While using a small motor to show some people how steppers could be used as generators, I made up a coloured LED display to demonstrate its multi-phase output. We quickly realised its decorative potential, and I went on to make an improved version which used a discarded plastic car hub disc to mount the motor and the LED's. When the disc is spun with the spindle held still, the LED's come on in a stationary pattern determined by the magnetic pattern in the motor's rotor. All the power to light the LED's is generated by  the motion, and the circuit couldn't be simpler - you just connect them to the various outputs from the motor. You don't need the series resistors normally used in LED circuits as small steppers have quite a high resistance in their windings, and providing the LED's are wired in parallel in opposite facing pairs they will run happily on the AC outputs from the motor.

The pattern you get is to some extent set by the design of the motor, but creative input can be applied in the layout and colour of the LEDs. Although maybe 75% of the motors available are of one type, a bit of searching about will produce more interesting ones capable of a variety of intricate patterns. They're not all that bright but are ideal for use at night or in dark rooms such as at a party or chillout room. As they can be made almost entirely from recycled items and run on renewable energy, they are a nice Green alternative to small fireworks. Although they don't produce any useable energy, they're good as an entry to DIY Green energy and recycling art. They're small enough to be made on a corner of the kitchen table and don't produce high enough voltages or currents to be an electrical hazard.

###

- INSTRUCTIONS -
[A] Answer these from the stepper-motor LED display text:
(i) What did the improved version use to mount the motor and the LEDs?
(ii) Why are the series resistors usual in LED circuits unnecessary here?
(iii) What do the displays offer a Green alternative to?
[B] Summarize the stepper-motor LED display text in two sentences.
[C] Write the next paragraph of the stepper-motor LED display text.
None of the entries is needed for the work here.

- STORED ROWS -
###

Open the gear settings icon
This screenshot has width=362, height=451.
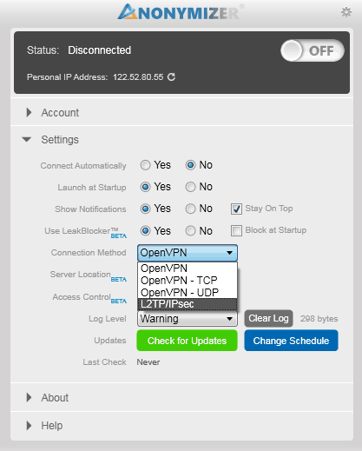[x=346, y=12]
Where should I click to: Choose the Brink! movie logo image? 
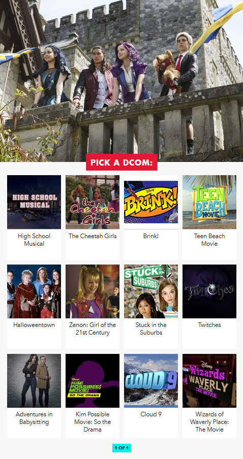pyautogui.click(x=151, y=202)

###

- EXPECTED RESULTS -
[A]
(i) A discarded plastic car hub disc.
(ii) Small steppers have quite a high resistance in their windings.
(iii) Small fireworks.

[B] A small stepper motor works as a generator: spinning the disc that carries it while holding the spindle still lights LEDs wired directly to its outputs, in parallel opposite-facing pairs without series resistors, in a stationary pattern set by the rotor's magnetic pattern. The displays are not very bright and produce no usable energy, but they suit dark rooms, can be made almost entirely from recycled items, serve as a Green alternative to small fireworks, and are too low in voltage and current to be an electrical hazard.

[C]
HOW TO DO IT
Tools needed: Soldering Iron (and Solder), Pointy Pliers, Wire Cutters, Hand Drill and Bits, Scriber or other sharp pointed thing for marking, various small tools to dismantle printer, basic Digital Voltmeter.
Materials needed: A scrapped printer to get motors and other bits out of, at least one old car hub disc, about 8 LED's for instance Maplin WL27 and WL28, some 20swg/0.9mm tinned copper wire for instance Maplin BL13, some kind of knob or handle to stick on the motor spindle, try a cotton reel or a knob off the printer. An experienced recycler should be able to get nearly all the bits from rubbish but if you're stuck have a look at www.maplin.co.uk

To make your first decorative twirly disc, you're better off getting one of the common motors. They have 48 steps per revolution (7.5 degrees per step) and about 4cm diameter is an ideal size though larger flat ones from daisywheel printers are also good. Try to find one with a sturdy spindle as that's got to support the whole assembly later.
The first thing to do is probably the most technically difficult, though it's not that bad. The problem is to identify the group of either five or six wires coming out (If your motor has got less or more wires, put it on one side for later and get a simpler one, you won't have to look very far). You will need to use a digital voltmeter set to the Resistance (Ohms) range. You can cut off any plug on the end of the wires, but leave them as long as possible.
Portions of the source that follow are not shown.